[Records from a data source]

━━━

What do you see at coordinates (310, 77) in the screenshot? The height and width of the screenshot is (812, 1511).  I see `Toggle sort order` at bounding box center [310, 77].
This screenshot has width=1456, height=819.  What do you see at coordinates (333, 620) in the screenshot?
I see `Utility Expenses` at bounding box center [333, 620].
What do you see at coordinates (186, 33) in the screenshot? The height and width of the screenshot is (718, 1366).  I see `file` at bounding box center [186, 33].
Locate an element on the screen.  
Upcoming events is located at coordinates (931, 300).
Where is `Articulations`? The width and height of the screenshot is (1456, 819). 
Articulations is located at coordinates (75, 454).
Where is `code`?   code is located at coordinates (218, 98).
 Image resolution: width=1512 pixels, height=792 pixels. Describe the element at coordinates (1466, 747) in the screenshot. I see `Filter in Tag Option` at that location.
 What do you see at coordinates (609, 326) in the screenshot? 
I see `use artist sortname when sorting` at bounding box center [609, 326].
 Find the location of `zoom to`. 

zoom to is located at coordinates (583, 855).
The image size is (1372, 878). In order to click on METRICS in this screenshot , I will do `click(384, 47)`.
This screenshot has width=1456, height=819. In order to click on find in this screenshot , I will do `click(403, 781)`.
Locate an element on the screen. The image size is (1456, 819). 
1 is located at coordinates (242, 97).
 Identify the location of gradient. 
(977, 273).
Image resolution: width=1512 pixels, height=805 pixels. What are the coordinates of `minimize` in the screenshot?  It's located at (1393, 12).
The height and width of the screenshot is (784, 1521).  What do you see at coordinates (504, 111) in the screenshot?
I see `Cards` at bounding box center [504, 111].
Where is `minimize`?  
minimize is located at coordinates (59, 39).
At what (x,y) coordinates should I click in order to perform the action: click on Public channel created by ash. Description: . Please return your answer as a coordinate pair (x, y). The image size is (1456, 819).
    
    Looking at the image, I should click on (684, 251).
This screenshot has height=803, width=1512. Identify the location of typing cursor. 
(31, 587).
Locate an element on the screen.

━━━

• _Directions_
Repeat the material above word for word, from its first line through the line containing "This screenshot has width=1456, height=819. In", with both ends included.

• _Response to this task_
What do you see at coordinates (310, 77) in the screenshot? The height and width of the screenshot is (812, 1511).  I see `Toggle sort order` at bounding box center [310, 77].
This screenshot has width=1456, height=819.  What do you see at coordinates (333, 620) in the screenshot?
I see `Utility Expenses` at bounding box center [333, 620].
What do you see at coordinates (186, 33) in the screenshot? The height and width of the screenshot is (718, 1366).  I see `file` at bounding box center [186, 33].
Locate an element on the screen.  
Upcoming events is located at coordinates (931, 300).
Where is `Articulations`? The width and height of the screenshot is (1456, 819). 
Articulations is located at coordinates (75, 454).
Where is `code`?   code is located at coordinates (218, 98).
 Image resolution: width=1512 pixels, height=792 pixels. Describe the element at coordinates (1466, 747) in the screenshot. I see `Filter in Tag Option` at that location.
 What do you see at coordinates (609, 326) in the screenshot? 
I see `use artist sortname when sorting` at bounding box center [609, 326].
 Find the location of `zoom to`. 

zoom to is located at coordinates (583, 855).
The image size is (1372, 878). In order to click on METRICS in this screenshot , I will do `click(384, 47)`.
This screenshot has width=1456, height=819. In order to click on find in this screenshot , I will do `click(403, 781)`.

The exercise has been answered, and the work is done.